# [What you need to do]
Where the records below reach the line containing "Screen dimensions: 782x842", start transcribing, and end with the line containing "Screen dimensions: 1920x910", exactly and with nothing else added.

# [Data for this task]
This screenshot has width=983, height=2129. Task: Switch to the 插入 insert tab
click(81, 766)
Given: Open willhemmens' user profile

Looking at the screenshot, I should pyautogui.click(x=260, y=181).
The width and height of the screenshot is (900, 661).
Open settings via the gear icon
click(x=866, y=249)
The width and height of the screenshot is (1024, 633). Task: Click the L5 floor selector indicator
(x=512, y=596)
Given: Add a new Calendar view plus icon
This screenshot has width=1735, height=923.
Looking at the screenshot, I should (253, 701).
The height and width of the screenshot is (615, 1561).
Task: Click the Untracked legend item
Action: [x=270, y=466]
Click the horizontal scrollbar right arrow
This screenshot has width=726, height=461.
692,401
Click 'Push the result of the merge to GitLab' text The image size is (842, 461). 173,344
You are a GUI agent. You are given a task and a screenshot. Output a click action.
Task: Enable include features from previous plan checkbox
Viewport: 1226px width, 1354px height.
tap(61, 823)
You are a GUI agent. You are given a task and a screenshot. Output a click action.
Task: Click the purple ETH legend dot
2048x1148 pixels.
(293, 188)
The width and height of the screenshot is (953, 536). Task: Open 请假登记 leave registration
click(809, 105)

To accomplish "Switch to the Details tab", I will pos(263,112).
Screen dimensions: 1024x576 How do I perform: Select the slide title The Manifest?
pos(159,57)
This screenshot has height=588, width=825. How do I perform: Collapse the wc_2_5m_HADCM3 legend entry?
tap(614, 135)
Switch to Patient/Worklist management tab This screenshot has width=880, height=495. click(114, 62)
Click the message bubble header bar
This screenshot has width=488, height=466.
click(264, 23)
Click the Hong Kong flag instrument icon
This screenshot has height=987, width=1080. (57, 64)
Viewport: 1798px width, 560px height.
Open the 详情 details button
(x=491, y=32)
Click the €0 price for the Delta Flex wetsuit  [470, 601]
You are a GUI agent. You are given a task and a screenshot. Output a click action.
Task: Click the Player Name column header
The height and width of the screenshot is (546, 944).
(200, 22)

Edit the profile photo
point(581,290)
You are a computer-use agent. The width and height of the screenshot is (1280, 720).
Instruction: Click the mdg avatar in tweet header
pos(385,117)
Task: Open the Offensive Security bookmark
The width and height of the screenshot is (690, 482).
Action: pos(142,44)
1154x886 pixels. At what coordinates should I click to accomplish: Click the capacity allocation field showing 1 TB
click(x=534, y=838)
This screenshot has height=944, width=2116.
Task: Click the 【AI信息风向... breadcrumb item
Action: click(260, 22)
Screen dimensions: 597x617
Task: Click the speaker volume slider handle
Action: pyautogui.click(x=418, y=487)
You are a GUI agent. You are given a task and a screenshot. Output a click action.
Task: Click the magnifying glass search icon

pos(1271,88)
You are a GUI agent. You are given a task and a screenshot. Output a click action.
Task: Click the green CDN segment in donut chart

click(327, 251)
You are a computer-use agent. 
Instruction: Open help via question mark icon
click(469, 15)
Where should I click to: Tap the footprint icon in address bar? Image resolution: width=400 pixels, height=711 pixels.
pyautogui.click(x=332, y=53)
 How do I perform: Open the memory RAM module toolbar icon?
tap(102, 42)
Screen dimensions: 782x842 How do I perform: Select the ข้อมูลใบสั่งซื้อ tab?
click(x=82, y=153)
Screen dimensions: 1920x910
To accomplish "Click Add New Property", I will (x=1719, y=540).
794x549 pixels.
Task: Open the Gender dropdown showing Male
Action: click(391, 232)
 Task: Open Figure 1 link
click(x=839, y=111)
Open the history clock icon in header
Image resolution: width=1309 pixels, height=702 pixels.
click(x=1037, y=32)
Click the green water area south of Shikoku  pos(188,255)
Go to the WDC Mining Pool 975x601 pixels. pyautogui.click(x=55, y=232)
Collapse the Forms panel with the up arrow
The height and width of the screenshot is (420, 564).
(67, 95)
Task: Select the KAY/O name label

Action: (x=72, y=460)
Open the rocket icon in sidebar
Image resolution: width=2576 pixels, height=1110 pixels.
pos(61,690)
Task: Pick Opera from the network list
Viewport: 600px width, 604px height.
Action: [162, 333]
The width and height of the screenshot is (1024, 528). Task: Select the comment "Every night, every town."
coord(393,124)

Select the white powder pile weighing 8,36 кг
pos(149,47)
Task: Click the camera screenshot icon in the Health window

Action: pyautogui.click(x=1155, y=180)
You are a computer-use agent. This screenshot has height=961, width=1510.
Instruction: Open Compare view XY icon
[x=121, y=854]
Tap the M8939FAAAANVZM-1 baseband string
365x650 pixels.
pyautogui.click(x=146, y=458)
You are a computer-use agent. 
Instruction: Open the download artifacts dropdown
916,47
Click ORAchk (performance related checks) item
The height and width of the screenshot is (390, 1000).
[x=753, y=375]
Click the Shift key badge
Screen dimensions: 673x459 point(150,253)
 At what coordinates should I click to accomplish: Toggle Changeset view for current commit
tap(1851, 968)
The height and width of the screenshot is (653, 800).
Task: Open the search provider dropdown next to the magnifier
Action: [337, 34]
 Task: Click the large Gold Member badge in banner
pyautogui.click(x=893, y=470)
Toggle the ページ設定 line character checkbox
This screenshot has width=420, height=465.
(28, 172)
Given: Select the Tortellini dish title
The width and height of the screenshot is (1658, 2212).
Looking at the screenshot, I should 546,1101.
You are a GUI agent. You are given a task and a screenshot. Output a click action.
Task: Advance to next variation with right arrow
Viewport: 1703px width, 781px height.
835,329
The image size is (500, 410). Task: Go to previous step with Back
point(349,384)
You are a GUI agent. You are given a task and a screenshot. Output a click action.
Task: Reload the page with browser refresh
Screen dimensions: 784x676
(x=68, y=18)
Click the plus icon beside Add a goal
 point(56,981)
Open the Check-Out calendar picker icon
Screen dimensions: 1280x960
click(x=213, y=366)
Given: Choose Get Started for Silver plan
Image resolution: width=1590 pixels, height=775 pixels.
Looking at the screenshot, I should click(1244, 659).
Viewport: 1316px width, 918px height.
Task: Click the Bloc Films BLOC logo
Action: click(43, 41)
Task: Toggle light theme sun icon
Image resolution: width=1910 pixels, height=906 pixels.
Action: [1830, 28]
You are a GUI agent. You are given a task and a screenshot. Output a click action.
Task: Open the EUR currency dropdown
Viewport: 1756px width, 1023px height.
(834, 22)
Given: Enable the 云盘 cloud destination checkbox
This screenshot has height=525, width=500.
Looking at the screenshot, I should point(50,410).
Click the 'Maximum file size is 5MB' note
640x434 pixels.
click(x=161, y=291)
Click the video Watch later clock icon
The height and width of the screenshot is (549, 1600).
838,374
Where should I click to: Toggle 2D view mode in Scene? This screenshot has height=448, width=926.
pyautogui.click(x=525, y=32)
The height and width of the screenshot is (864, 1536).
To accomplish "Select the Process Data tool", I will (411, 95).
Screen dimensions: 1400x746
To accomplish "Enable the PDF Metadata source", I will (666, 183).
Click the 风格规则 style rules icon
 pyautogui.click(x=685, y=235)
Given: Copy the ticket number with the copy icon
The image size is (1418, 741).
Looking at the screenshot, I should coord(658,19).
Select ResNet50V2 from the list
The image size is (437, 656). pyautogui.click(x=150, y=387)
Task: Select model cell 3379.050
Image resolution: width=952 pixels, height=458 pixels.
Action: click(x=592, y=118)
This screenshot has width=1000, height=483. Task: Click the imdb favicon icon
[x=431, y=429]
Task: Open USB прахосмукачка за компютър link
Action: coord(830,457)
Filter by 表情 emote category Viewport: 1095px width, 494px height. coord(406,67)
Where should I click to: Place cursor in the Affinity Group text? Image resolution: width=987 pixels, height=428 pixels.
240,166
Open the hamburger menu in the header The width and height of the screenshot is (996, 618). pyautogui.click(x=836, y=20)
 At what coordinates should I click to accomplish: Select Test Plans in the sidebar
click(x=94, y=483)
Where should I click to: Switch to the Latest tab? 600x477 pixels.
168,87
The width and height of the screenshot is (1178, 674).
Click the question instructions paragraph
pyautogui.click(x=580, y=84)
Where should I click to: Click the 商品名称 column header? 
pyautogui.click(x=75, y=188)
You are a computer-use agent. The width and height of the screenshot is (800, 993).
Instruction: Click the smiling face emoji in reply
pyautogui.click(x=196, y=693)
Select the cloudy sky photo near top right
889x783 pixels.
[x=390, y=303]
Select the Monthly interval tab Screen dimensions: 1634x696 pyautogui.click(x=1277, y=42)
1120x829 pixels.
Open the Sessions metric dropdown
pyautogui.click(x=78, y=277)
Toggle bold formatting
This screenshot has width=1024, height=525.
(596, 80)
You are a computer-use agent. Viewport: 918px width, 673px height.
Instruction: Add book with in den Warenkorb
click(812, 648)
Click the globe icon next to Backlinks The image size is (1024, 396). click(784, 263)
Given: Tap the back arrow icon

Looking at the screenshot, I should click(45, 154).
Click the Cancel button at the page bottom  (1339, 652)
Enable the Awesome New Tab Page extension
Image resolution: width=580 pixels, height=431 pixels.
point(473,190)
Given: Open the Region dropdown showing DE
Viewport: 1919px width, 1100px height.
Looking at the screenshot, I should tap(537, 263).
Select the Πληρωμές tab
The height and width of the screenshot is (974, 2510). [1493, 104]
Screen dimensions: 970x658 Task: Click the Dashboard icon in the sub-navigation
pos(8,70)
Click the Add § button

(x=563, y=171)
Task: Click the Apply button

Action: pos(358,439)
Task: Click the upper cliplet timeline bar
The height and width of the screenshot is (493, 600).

# [Finished exercise]
Screen dimensions: 782x842 How do I perform: Select the ข้อมูลใบสั่งซื้อ tab?
click(x=82, y=153)
Screen dimensions: 1920x910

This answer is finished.